____ Input for this task
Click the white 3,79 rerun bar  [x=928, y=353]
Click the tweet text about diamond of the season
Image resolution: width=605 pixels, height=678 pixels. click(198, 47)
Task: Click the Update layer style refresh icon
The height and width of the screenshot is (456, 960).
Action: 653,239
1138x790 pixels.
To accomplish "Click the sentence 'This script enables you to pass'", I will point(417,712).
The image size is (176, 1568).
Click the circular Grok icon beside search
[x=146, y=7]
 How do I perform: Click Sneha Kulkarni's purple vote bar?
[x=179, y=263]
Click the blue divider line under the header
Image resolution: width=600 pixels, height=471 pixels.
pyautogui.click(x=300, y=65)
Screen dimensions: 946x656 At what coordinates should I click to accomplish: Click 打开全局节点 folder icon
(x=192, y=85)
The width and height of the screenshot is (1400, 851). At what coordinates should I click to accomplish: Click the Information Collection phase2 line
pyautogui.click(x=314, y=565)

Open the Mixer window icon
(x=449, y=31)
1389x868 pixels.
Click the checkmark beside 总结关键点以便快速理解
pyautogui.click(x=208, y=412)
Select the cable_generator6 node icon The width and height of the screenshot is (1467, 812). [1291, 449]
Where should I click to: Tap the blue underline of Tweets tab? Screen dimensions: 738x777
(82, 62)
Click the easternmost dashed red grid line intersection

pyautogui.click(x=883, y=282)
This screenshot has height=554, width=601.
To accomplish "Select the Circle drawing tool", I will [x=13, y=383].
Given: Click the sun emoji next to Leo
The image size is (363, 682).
________
■ Work to be completed:
Using the data above, count every line that contains the word "size", then give the count and nothing more.

■ Written answer:
2